Edit the items below by changing every "Tap" to "Press", leaving the rest of the text as it is, and omit the pictures from your answer.

▸ **Supplied data**:

○ ○ ○ ○ ○

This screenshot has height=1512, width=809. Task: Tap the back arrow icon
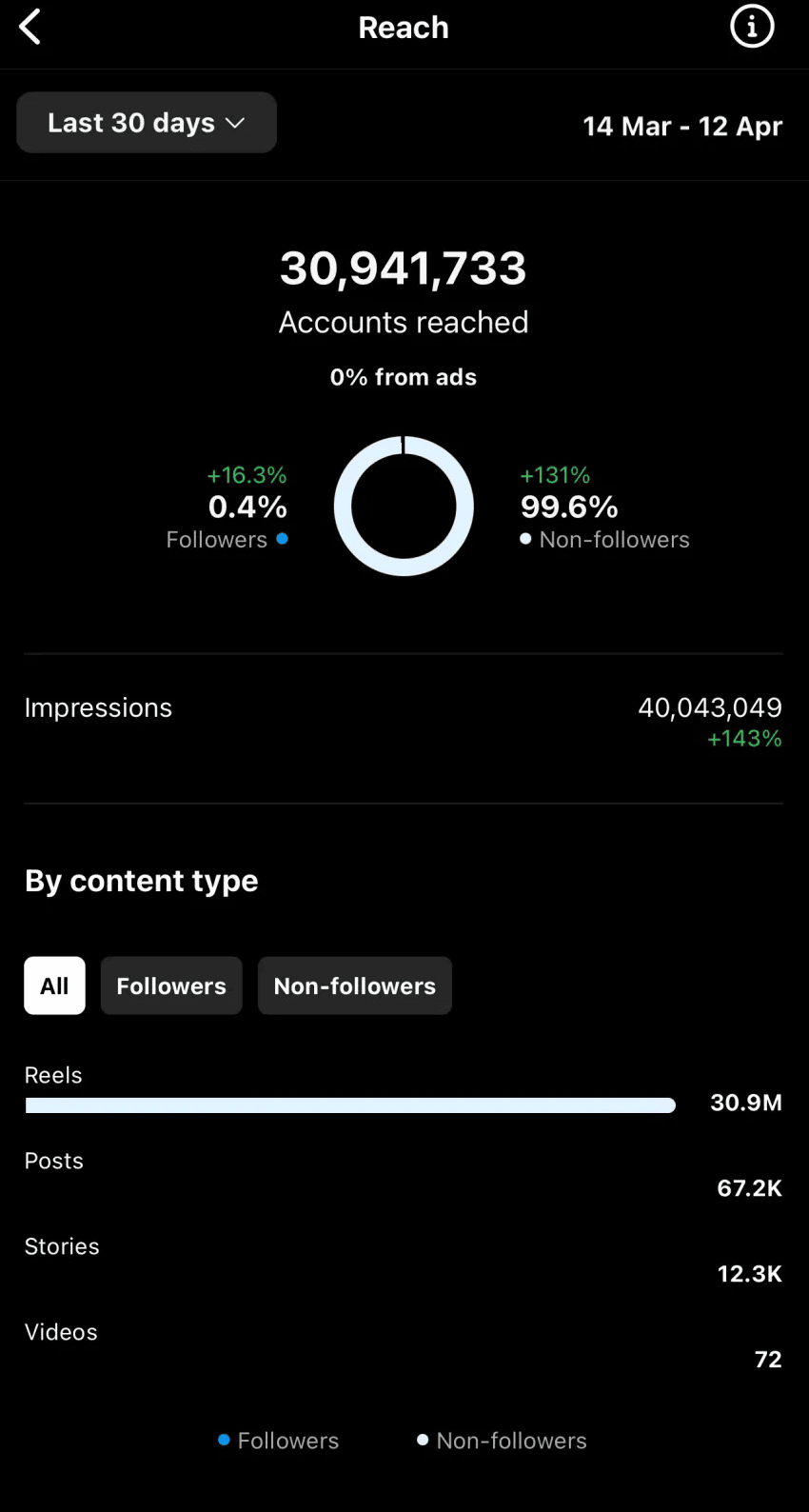(x=30, y=28)
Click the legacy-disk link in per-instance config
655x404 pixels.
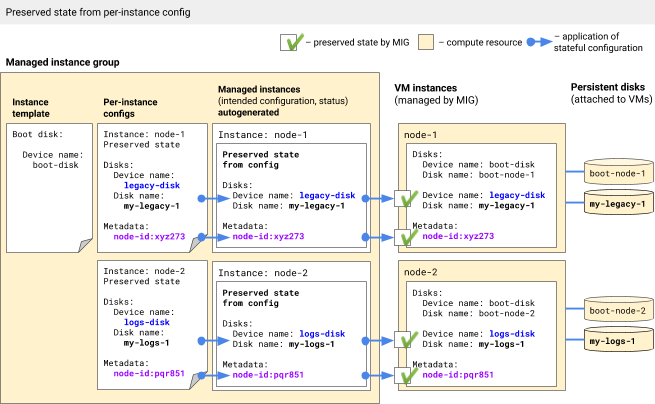coord(151,185)
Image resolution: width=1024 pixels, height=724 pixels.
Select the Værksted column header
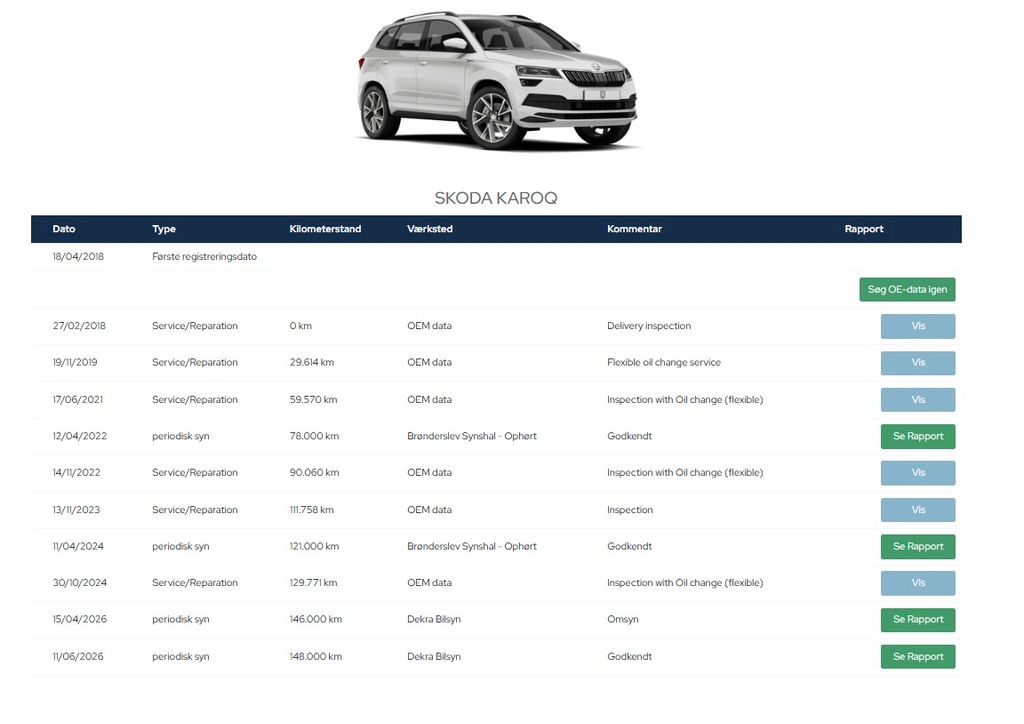pyautogui.click(x=430, y=229)
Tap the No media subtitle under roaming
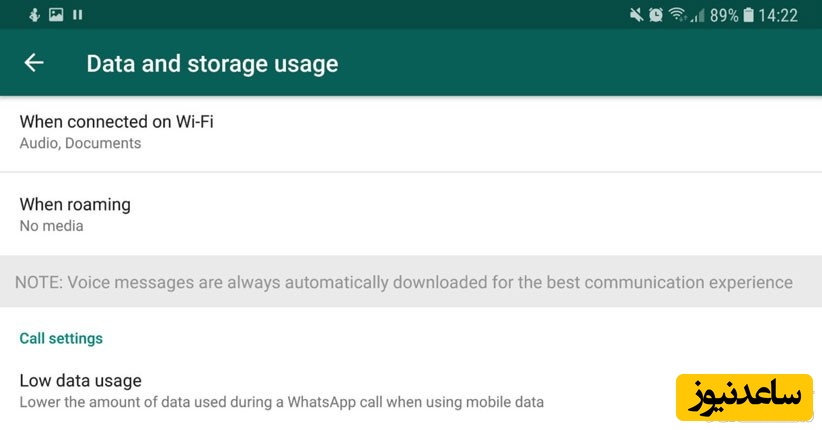The height and width of the screenshot is (430, 822). 51,226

○ ○ ○ ○ ○

▸ **Result for this exercise**:
This screenshot has height=1512, width=809. Task: Press the back arrow icon
(x=30, y=28)
Click the legacy-disk link in per-instance config
655x404 pixels.
coord(151,185)
Image resolution: width=1024 pixels, height=724 pixels.
Select the Værksted column header
pyautogui.click(x=430, y=229)
Press the No media subtitle under roaming
The height and width of the screenshot is (430, 822). 51,226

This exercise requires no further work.